We got strategic and got about 30 feet in front of the enormous sound tower for unobstructed view (and best sound!), and were close enough to the barriered walkway that ran from said sound/spotlight tower to the stage (about 100 feet) so there was an escape rout if it ever got crazy (it didn’t but it did get crowded). For perspective the sound tower can be seen near the top of this photo, centered in front of the stage (for perspective one can barley make out the nine big screens spread out – they are black in this photo).

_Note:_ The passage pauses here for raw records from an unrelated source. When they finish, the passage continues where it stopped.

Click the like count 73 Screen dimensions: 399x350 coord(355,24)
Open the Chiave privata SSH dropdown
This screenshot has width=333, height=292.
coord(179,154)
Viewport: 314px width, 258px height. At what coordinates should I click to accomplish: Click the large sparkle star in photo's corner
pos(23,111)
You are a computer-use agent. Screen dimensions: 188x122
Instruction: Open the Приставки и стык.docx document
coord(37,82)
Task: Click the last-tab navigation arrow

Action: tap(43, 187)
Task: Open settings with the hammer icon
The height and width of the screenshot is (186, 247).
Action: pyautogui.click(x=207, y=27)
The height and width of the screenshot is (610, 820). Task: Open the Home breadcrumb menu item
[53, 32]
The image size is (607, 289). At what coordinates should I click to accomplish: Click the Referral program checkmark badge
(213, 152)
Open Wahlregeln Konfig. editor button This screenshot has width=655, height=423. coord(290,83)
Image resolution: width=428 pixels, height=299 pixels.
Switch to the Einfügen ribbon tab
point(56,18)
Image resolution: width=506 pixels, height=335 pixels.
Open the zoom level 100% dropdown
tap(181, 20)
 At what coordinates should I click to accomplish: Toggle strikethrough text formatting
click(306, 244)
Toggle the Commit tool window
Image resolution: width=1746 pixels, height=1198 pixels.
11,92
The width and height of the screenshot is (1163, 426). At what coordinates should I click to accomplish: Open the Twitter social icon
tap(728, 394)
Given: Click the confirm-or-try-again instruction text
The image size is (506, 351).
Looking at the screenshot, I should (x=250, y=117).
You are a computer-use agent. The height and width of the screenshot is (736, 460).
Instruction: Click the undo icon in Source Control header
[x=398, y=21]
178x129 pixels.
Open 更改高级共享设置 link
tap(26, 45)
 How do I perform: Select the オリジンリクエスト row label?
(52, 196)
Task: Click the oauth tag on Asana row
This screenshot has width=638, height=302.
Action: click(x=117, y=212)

By mid afternoon the crowd had swelled to and estimated 450,000 – another arial view here. I didn’t move for 15 hours (fluid management rules were in full effect – only little sips and the free cold bottled water went mostly over my skull and torso) – sunny and about 80 with maybe high 40’s Tds. The Music made it all worth while. Rush played great (they take their performances serious, and rehearsed full days for two weeks in preparation for their hour-long early evening set).
AC/DC followed Rush and completely stole the show by kicking serious ass. May people left after their set, not even bothering to wait for the Stones. The Stones were better than when I had first seen them in 1989 and both Keef and Ron Wood had really great guitar tone (important to geeky amp aficionados!). Other standout performances were given, by the great Canadian alt-country singer/songwriter Kathleen Edwards, Oklahoma’s quirky Flaming Lips,
The VOF Isley Brothers (Shout!), Canadian country-rock songsmiths Blue Rodeo, and especially the original Guess Who! The Guess Who were really into it and the crowd were really into it as they went through an hour of truly classic hits played passionate;y.
The Guess Who were preceded by Justin Timberlake, who’s set was, in my eyes, a last opportunity to sit for a while before it got squishy-packed. He came back and did “Miss You” with the stones and I have to admit he has the vocal skills (I also had to laugh at the big “How Was Brittany?” sign someone down front held up for him). I also felt sorry for him as he was just pelted by water bottles (Keef came to his defense and threatened to personally “pound people” – not I’m not sure how tough ol’ Mr Richards actually is, but a nice gesture none-the-less).
Nice also to have the DVD that came out later to revive this very long day!